Moscow Papyrus. Another source of Egyptian mathematics is the Moscow Papyrus, named for the Museum of Fine Arts in Moscow, where it is on display. It is much smaller than the Rhind Papyrus, at 18 feet long and 3 inches wide. The Moscow Papyrus dates from about 1850 b.c.e. and contains thirty exercise problems, written like those in the Rhind Papyrus. The problems were "already old" according to the copyist. One problem shows the formula for the area of a trapezoid, A = ½(b 1 + b 2) h, which is identical to the formula used today. Another problem gives the formula for the area of a parallelogram in terms of its four side lengths: A = ¼(a + c )(b + d ). This formula, however, works only if the parallelogram is very close in shape to a rectangle. It is easy to show that the formula is incorrect for extreme parallelogram shapes, but the goal for this papyrus is the same as for the Rhind Papyrus: to provide exercises, not theoretical mathematics.

The Moscow Papyrus contains one problem that asks for the volume of the frustum of a pyramid. A frustum is the shape that is left if the top of a pyramid is cut by a plane parallel to the base. Math historians cannot explain how the Egyptians found this formula. The mathematics needed to derive the formula were not in existence until about 300 b.c.e., when Greek mathematicians rediscovered it. The only possible explanation is that, through a series of many problems, the Egyptians discovered an equation that gave the correct solution. Although the formula holds for all frustums, there was no attempt by the copyist to generalize it.

▬▬▬▬▬▬▬▬▬▬

SET TASK 1: Reproduce, word for word, the part of the passage on the Moscow Papyrus that opens with the words containing "The Moscow Papyrus contains" and closes with "to generalize it.".
SET TASK 2: Go on with the passage on the Moscow Papyrus from where it stops.
The records that come next are from a separate source.

▬▬▬▬▬▬▬▬▬▬

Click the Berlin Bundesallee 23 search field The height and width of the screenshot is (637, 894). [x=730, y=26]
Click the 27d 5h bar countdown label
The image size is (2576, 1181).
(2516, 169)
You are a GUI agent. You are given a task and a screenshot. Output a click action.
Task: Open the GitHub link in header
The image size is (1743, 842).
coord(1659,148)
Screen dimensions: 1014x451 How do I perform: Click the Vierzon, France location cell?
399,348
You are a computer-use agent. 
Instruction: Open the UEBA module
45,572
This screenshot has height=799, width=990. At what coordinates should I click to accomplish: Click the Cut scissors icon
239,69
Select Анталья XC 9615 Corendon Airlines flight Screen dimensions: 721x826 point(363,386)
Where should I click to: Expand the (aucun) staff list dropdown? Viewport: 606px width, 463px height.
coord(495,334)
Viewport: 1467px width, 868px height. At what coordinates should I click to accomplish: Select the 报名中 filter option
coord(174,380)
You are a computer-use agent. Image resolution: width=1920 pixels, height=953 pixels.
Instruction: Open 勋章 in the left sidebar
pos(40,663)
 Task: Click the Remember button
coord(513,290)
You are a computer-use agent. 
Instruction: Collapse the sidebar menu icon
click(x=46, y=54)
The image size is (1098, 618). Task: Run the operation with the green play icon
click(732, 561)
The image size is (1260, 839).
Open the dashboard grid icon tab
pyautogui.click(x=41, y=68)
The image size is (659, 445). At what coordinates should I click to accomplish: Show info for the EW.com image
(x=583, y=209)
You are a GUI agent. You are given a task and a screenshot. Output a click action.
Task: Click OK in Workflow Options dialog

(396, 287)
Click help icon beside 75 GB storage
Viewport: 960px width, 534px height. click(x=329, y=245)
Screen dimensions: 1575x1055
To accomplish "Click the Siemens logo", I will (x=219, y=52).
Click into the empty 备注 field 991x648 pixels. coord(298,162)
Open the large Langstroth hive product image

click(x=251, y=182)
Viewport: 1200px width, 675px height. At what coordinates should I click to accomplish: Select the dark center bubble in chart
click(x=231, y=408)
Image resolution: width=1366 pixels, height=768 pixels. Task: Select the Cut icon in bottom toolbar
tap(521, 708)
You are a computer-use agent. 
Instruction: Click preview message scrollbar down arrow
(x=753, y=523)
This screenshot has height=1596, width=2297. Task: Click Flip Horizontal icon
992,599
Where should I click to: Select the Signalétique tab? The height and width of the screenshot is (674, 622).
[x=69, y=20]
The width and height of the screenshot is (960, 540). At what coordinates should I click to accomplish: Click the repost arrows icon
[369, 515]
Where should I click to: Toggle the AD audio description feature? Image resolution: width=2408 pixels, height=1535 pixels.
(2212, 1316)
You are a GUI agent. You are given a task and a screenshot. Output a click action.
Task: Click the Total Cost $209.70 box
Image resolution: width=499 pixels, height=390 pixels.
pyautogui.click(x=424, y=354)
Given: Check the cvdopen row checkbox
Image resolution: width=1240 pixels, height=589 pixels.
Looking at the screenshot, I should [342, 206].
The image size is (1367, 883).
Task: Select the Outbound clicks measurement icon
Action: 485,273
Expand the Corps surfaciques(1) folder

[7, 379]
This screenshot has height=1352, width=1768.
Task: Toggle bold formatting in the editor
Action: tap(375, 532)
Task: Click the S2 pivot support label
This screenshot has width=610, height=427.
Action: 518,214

▬▬▬▬▬▬▬▬▬▬

WRITTEN REPLY 1:
The Moscow Papyrus contains one problem that asks for the volume of the frustum of a pyramid. A frustum is the shape that is left if the top of a pyramid is cut by a plane parallel to the base. Math historians cannot explain how the Egyptians found this formula. The mathematics needed to derive the formula were not in existence until about 300 b.c.e., when Greek mathematicians rediscovered it. The only possible explanation is that, through a series of many problems, the Egyptians discovered an equation that gave the correct solution. Although the formula holds for all frustums, there was no attempt by the copyist to generalize it.

WRITTEN REPLY 2:
Other Papyrus Texts. Other mathematics papyrus texts include the Egyptian Mathematical Leather Roll, which contains twenty-six sums of unit fractions; the Kahun Papyrus, which contains six problems not fully deciphered; the Berlin Papyrus, which contains two problems that employ simultaneous equations; and the Reisner Papyrus, which contains volume calculations.

Practical Mathematics

The Egyptians developed practical geometry , necessitated by the Nile river floods every spring. The floodwaters erased all boundary markers, and when the waters receded, boundary lines had to be re-established. From at least 2500 b.c.e., the Egyptians used a special case of the Pythagorean theorem to set out the boundary lines. They used cords marked off by knots into twelve equal lengths. Then, the rope could be shaped into a right triangle with sides of the proportion 3-4-5. Two such triangles form a rectangle, and by replicating triangles and rectangles along the shores of the Nile, the Egyptians could reset the property lines.

In 2750 b.c.e. the Egyptians built a pyramid at Saqqara, Egypt. Inscriptions on the pyramid indicate that the builders used rectangular coordinates to erect the foundation of the pyramid. The Egyptian coordinate system is fundamentally the same system that is used today. The modern coordinate system was discovered in the mid-seventeenth century, some 4,000 years after the Egyptian system.

Another pyramid, the Great Pyramid, dates from about the same time period. The Great Pyramid demonstrates the practical mathematics of the Egyptians. The four base edges each measure within 4.5 inches of the average length of 751 feet. Each triangular face of the pyramid faces one of the cardinal compass points to within a tenth of a degree. Such precision is difficult to comprehend but nevertheless testifies to the practical development

of mathematics that the Egyptians achieved.

see also Number System, Real.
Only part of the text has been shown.